映画、テレビ、舞台と幅広く活躍してきた女優の木内みどりさん。
3・11以降は、脱原発についても積極的に活動しています。
脱原発への思いや憲法のこと、政治や社会参加についてなど、
日々の暮らしや活動のなかで感じていること、気になっていることを
「本音」で綴っていただきます。不定期連載でお届けします。
第28回
石井食品の本気
新幹線で京都まで。山陰線に乗り換えて園部まで行ってきました。「動くもの」がおもしろいから、バスの窓・電車の窓・飛行機の窓、乗るたびにいつも窓にへばりついている。幾つになっても、移り変わる様子を見ているのが好き。そう、ただ見ているだけです、ボォ〜っと。
新幹線、あれは早過ぎていけない。近くに建物のないエリアならともかく、近くにあるものの全てが恐ろしい速度で流れていくから、それはそれは危なっかしい。ボォ〜っとなんかしてはいられない。変に刺激もされてしまうから草臥れる。

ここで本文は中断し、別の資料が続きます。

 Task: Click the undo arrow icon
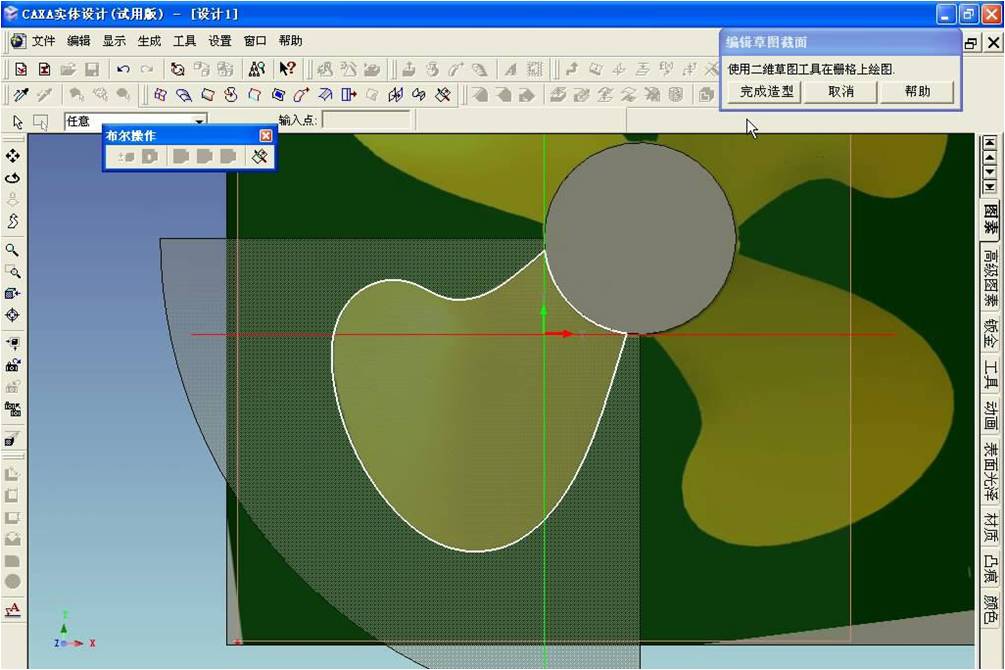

今回は、特急に乗ったのですが、京都を出てからトンネルばかり続いてボォ〜っともできないし、「あぁぁぁ、なんてつまんない窓外〜〜」と思っていたら、ら、トンネル出てからすぐに広がった景色におもわず、声が出た。「うわぁぁぁ、なんて素敵!」
背筋を伸ばしてみたら、すぐにまた、トンネル。ゴォォォという電車の走行音が大袈裟に響くこと数分、また、パッと景色になった。右も左も緑濃い山で真ん中に川が流れている。濃い緑の山が右にも左にも、手前から奥に奥に繋がっていき、真ん中の低い低い位置には雨煙りではっきりしない輪郭の川が流れている…あたり一面鈍い灰色、霧に霞む山も鈍い色。人工物、なにも、なし。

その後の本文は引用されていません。